→ **Fragmento citado**:
# Implementar Multiplexor



## fuser_23_cba (Abr 17, 2008)

Buenas gente del foro como podran ver soy nuevo en el foro y ya estoy necesitando de su ayuda, bueno les cuento de que se trata el problema, resulta que tengo que hacer un trabajo practico para la facultad, el mismo consiste en implementar un multiplexor de datos que permita visualizar en dos displays (de 7 segmentos) con un solo decodificador BCD a 7 segmentos, tambien debo ajustar la frecuencia de multiplexado para que cada display este encendido 20 mseg y los valores de las resistencias para que los displays sean visibles, y no se por donde empezar. Los multiplexores que tengo que usar son los CD4551 y no puedo encontrar las hojas de datos para saber como estan distribuidos los pines del integrado. Si alguien me puede dar una mano con este tema les estaria muy agradecido. Desde ya muchas gracias.



			
				Apollo dijo:
			
		

> Título editado
> Reglas generales de uso del foro:
> 
> 2. Utiliza siempre títulos descriptivos. Evita usar "Hola", "Ayuda por favor", "Urgente", etc.


----------



## Eduardo (Abr 17, 2008)

> ... Los multiplexores que tengo que usar son los CD4551 y no puedo encontrar las hojas de datos para saber como estan distribuidos los pines del integrado.


No sera el CD4051 ?


----------



## darck_khronos (Abr 18, 2008)

puedes usar ttl o Cmos en este caso seria el 74ls51 o el 74hc51, sobre lo de la visualizacion de los display te recomiendo una resistencia de 470 ohms


----------



## digitalis (May 10, 2008)

Puedes utilizar el 7490 como generador de secuencia de control. A éste le introduces una señal de reloj del generador de funciones a 50Hz (20ms).

Yo la verdad que también utilizaría un 74151.

Saludos.


----------



## gunsweb (May 30, 2008)

Que tal !

Yo estoy realizando algo paresido: Tengo que visualizar en Display's un "X" Numero de 4 sifras, el cual se debe generar utilizando un Multiplexor, Un Decodificador BCD a 7 segmentos que se va a compartir para los 4 Display, lo cual se tienen que encender uno a la vez pero utilizando un contador con frecuencia alta (<100Hz), por lo que se tiene que ver como si todos los Display estubieran encendidos al mismo tiempo, y asi mostrar el numero deseado.

Ya lo tengo casi completo, nadamas que me atore en el contador con Frecuencia alta que se tiene que hacer con 2 FLIP-FLOP.

Espero y alguien me pueda echar la mano, y me recomiende como armar esa pequeña parte.

→ **Consigna de trabajo 1**: Transcribe del hilo sobre el multiplexor el tramo que va desde "Puedes utilizar el" hasta "utilizaría un 74151.", este último incluido.
→ **Consigna de trabajo 2**: Escribe cómo sigue el hilo sobre el multiplexor a partir de su último mensaje.

→ **Extracto de datos**:

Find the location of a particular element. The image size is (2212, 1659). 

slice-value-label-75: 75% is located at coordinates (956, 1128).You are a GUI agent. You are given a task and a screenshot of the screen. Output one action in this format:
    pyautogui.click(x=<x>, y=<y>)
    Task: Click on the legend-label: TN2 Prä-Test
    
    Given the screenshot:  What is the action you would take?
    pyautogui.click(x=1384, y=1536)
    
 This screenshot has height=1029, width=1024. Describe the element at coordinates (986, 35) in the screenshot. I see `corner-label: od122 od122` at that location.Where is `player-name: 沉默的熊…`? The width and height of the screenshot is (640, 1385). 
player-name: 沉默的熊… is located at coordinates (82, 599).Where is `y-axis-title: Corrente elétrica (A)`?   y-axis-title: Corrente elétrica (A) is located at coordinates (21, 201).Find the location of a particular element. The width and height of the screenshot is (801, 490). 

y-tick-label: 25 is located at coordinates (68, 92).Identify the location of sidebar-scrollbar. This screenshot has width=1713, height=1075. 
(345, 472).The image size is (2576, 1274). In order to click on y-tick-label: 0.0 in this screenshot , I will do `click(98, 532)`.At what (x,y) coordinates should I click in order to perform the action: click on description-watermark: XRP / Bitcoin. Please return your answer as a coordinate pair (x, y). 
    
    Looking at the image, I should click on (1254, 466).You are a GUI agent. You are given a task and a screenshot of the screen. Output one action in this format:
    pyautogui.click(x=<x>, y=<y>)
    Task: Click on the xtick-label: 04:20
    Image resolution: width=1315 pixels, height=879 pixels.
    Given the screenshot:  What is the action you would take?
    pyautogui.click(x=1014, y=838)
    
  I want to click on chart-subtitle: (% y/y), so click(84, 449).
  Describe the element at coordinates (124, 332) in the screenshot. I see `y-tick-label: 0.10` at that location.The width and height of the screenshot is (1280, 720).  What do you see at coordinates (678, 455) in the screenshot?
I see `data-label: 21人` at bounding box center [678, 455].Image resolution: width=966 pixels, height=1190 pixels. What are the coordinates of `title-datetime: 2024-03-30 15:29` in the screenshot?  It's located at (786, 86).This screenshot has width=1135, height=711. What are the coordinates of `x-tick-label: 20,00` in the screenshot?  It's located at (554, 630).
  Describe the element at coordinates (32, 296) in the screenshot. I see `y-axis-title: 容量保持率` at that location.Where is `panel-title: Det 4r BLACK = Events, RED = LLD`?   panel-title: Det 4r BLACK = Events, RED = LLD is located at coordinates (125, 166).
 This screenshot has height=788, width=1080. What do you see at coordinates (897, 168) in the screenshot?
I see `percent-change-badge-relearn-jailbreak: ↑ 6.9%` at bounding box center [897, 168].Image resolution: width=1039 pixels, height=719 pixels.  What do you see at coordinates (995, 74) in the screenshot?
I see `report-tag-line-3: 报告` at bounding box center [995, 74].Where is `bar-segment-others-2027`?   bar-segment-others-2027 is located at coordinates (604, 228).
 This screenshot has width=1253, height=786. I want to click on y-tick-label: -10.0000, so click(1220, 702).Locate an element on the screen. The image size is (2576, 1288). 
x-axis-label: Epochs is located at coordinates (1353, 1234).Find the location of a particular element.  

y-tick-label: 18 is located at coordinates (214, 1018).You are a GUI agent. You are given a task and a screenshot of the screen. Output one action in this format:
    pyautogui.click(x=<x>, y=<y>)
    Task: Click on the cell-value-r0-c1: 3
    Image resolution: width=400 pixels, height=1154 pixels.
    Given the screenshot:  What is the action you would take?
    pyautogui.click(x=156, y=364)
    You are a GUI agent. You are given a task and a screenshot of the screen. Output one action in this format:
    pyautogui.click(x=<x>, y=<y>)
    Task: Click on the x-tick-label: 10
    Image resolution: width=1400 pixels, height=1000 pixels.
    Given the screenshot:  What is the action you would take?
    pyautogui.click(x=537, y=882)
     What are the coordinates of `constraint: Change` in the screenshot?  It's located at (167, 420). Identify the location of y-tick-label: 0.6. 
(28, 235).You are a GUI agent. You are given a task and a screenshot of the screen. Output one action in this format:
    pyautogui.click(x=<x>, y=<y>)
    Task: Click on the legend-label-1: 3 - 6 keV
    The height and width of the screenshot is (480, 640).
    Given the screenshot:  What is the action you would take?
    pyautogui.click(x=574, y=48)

→ **Espacio de respuesta 1**:
Puedes utilizar el 7490 como generador de secuencia de control. A éste le introduces una señal de reloj del generador de funciones a 50Hz (20ms).

Yo la verdad que también utilizaría un 74151.

→ **Espacio de respuesta 2**:
Dejo adjunto el Diagrama a Bloques, lo que esta en un circulo en rojo es lo que se me dificulta armar.

Saludos....


----------



## digitalis (Jun 2, 2008)

Te han impuesto algún tipo de flipflop específico para la síntesis de tu circuito?

Saludos.

Edit
Yo suelo usar para los circuitos similares al que has posteado un 7490 (BCD Decade Counter a base de FF) para generar la secuencia.


----------



## gunsweb (Jun 2, 2008)

Pues es utilizar el flipflop que desearamos, ciempre y cuando sean 2 y un generador de pulsos, y por no tener mucha idea de como implementarlo me compre uno al azar  que fue el JK (7473).

Buscando información, ya tengo una idea de como armarlo, nadamas que todavia tengo algunas dudillas:







Por ejemplo, la cosa es: el pulso lo conecto al pin1, luego Q y Q' pin12 y 13 respectivamente los conecto al siguiente flipflop en el pin5, al mismo tiempo esto genera una de las Q que del diagrama a bloques que coloque anteriormente.

Pero la cosa es, como conecto esas 2 Q del flipflop al otro flipflop si solo hay una entrada. (pin5)
Cual de las dos tengo que utilizar? la Q o Q' pin12 o 13 respectivamente?
Tambien las entradas J y K se colocarian a tierra o al aire?

Talvez mis dudas son algo sosas y a muchos les causaran risa, pero pues uno es novato y empiezo a inmiscuirme en este mundo tan interesante de la electronica.  

Saludos...


----------



## digitalis (Jun 3, 2008)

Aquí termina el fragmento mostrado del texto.